Le week-end a été électrique sur la plateforme d’Elon Musk. Pas parce qu’il a occulté la faiblesse de la déclaration commune de la COP30, qui, au terme de 10 jours de débat révélant de plus en plus une fracture des intérêts mondiaux, aurait peut-être mérité une meilleure tribune qu’un énième plan de paix entre la Russie et l’Ukraine, dont personne n’a revendiqué la paternité, et auquel personne ne croit plus vraiment en l’état. Mais en dévoilant un outil permettant d’indiquer le pays (parfois même la région) d’origine des comptes, X a soudain mis en lumière des alignements géopolitiques jusque-là plus discrets.
L’émergence de groupes pro-Trump en Asie, de poches soutenant les partis d’extrême droite européens en Afrique et d’autres communautés au comportement douteux ont révélé l’ampleur des ingérences étrangères et des « fermes à trolls » qui cherchent à orienter l’opinion publique bien au-delà de leurs frontières. Une manière, en apparence, de participer à assainir le débat public en offrant un minimum de transparence sur ceux qui façonnent les conversations mondiales.
Mais difficile d’ignorer la contradiction : la plateforme n’a jamais réellement brillé par sa rigueur en matière d’information. Depuis que Musk a démantelé une partie des équipes chargées de la modération, les contenus douteux ont prospéré. Lui-même a relayé à plusieurs reprises des affirmations non vérifiées, du complotisme autour de certaines violences à des allégations infondées sur des responsables politiques. Quant à Grok, l’IA présentée comme irrévérencieuse et libre, elle s’est illustrée en diffusant des réponses erronées sur des dossiers sensibles, parfois avec une assurance déconcertante. L’écosystème qu’il a façonné laisse souvent passer, voire amplifie, ce qu’il prétend désormais combattre.
C’est là que réside le paradoxe contemporain. Nous baignons dans une telle abondance de récits contradictoires que la notion même de vérité semble avoir perdu son ancrage. Le savoir ne se construit plus autour de figures reconnues pour leur expertise, mais autour d’intuitions, de ressentis et de micro-certitudes validées par des communautés affinitaires. La vérité est devenue une variable d’ajustement, tributaire de la sensibilité de chacun. Celui qui avance une information sourcée doit désormais démontrer qu’il dit juste face à une foule de sceptiques convaincus que toute version officielle cache un agenda.

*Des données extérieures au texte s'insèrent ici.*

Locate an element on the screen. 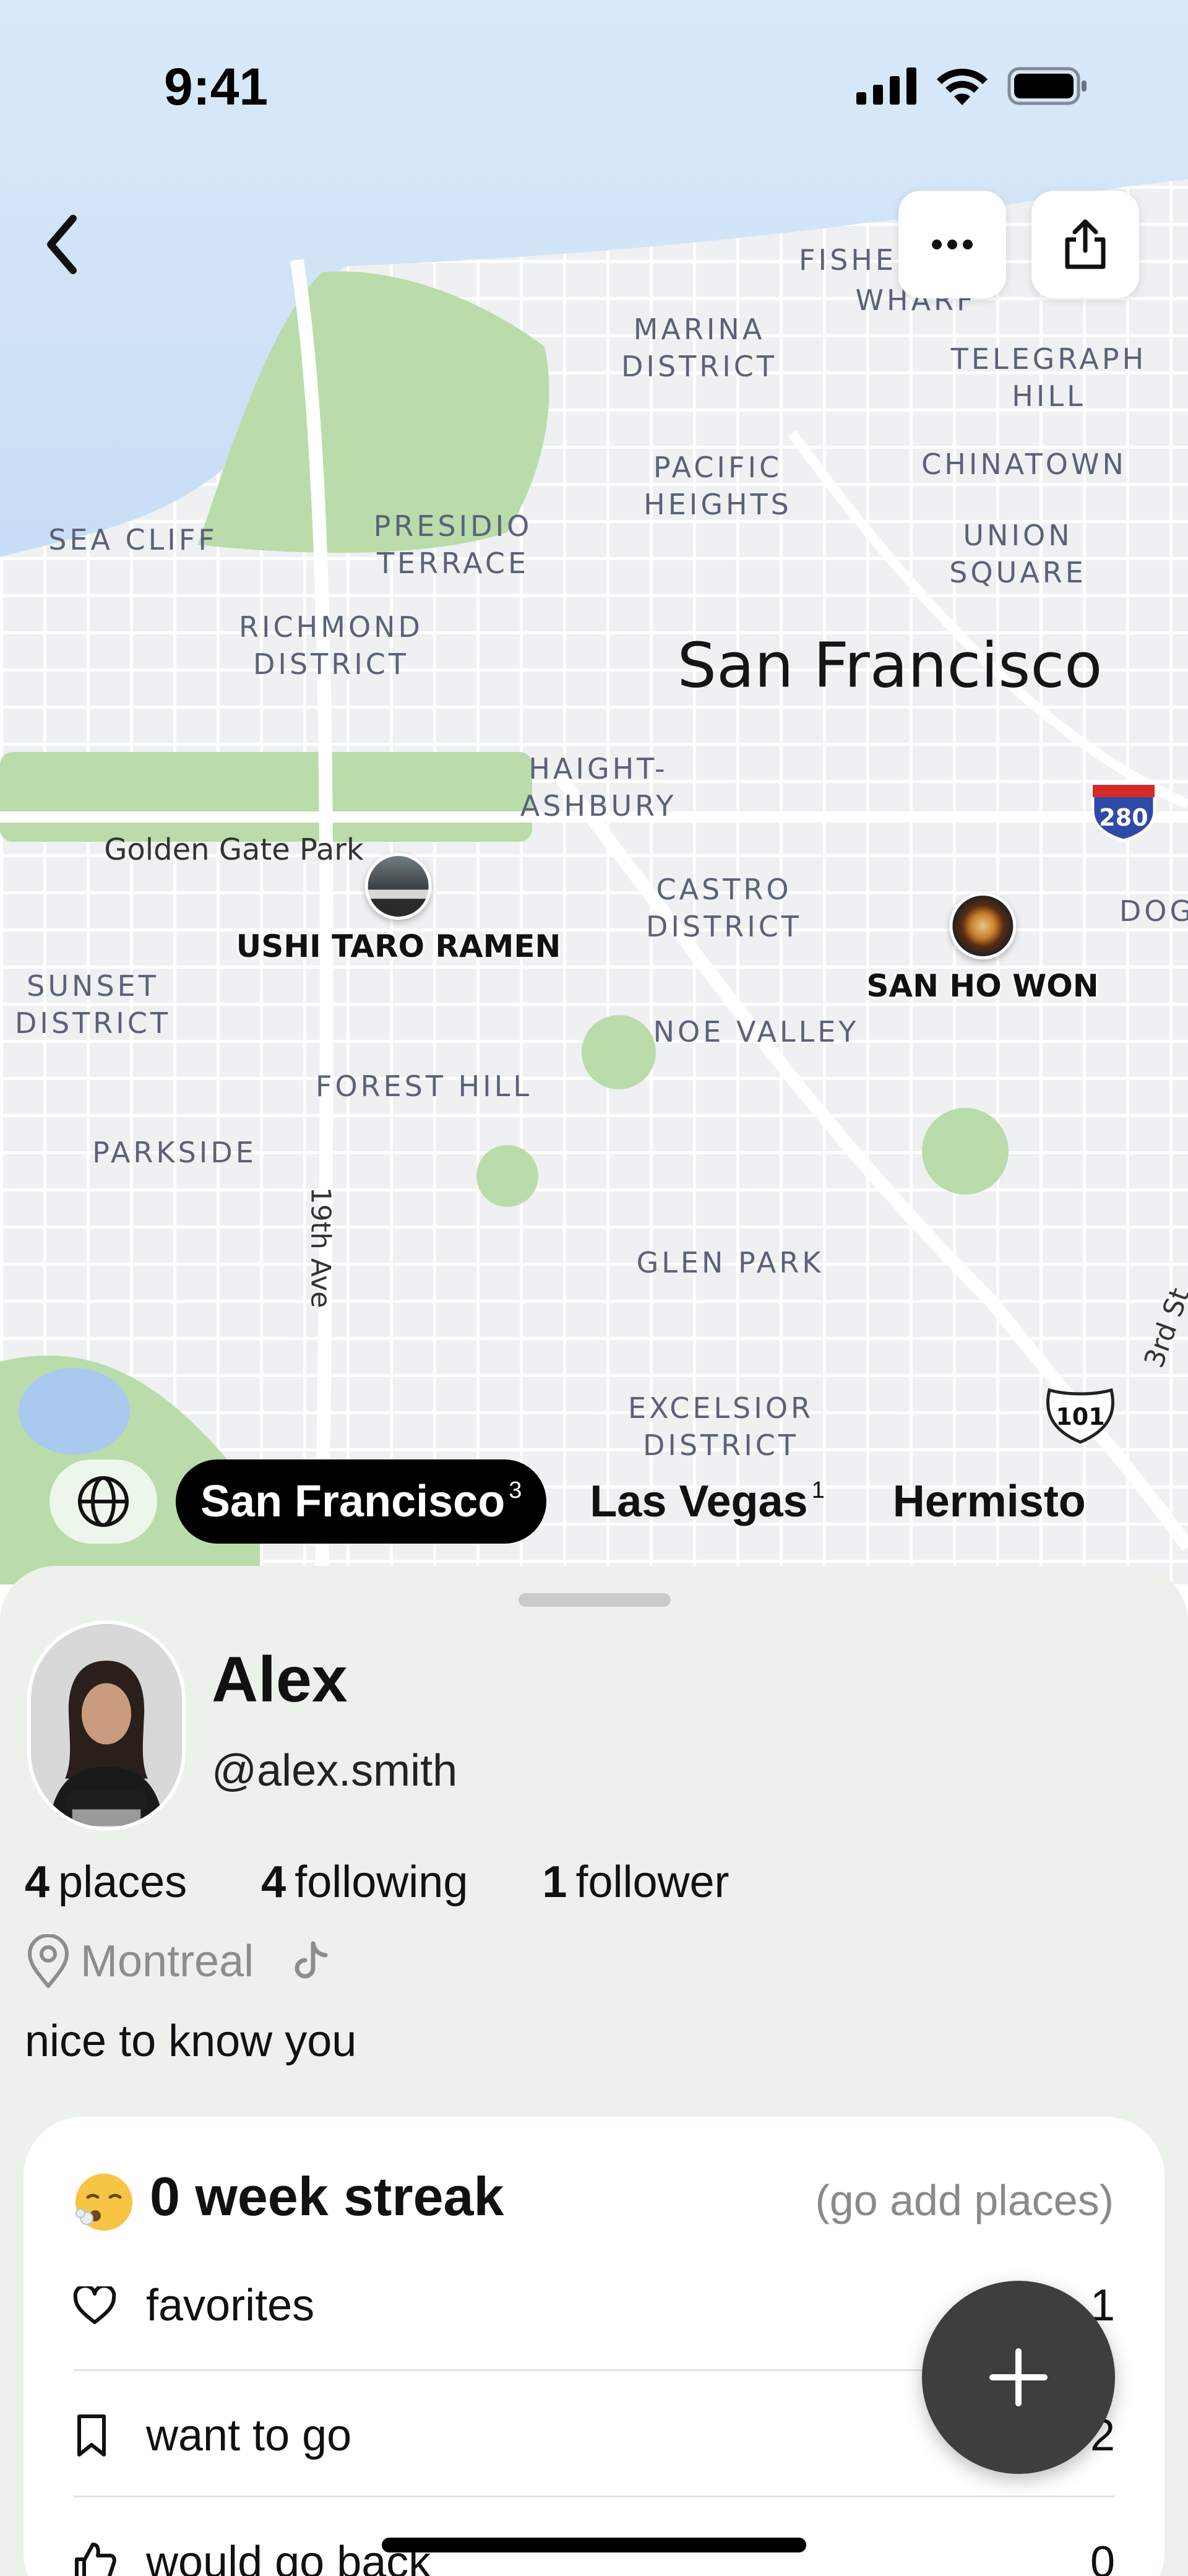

Ce renversement est préoccupant. L’expert est sommé de prouver que l’amateur se trompe, et non l’inverse. Le doute n’est plus un outil de réflexion ou de débat, mais une posture. Les réseaux sociaux ont transformé le désaccord en réflexe, et l’imaginaire collectif en champ de bataille permanent. Dans ce vacarme, notre capacité à exercer un jugement critique s’érode. Nous consommons des fragments, nous réagissons à des impressions, nous empilons des certitudes fragiles et nous finissons, avec lassitude, par accepter des théories plus ou moins douteuses.
L’outil de localisation de X ne corrigera évidemment pas la dérive actuelle, mais il rappelle une exigence essentielle : savoir qui parle, depuis quel environnement, et avec quels intérêts. Dans ce brouillard d’opinions anonymes, ce réflexe élémentaire devient une boussole. Apprendre à distinguer les sources dignes de confiance de celles qui exploitent nos biais cognitifs suppose de rétablir des repères stables, de reconstruire des relais solides, de rendre à la compétence et au travail vérifié leur place centrale. Seul un journalisme véritablement indépendant, protégé des pressions politiques, économiques ou idéologiques, épaulé par une recherche et des experts tout aussi indépendants, peut encore servir de point fixe autour duquel organiser nos certitudes. Une méthode ancienne, dernièrement affaiblie, mais indispensable, pour réintroduire un peu de clarté dans un espace où l’influence tend trop souvent à supplanter la vérité.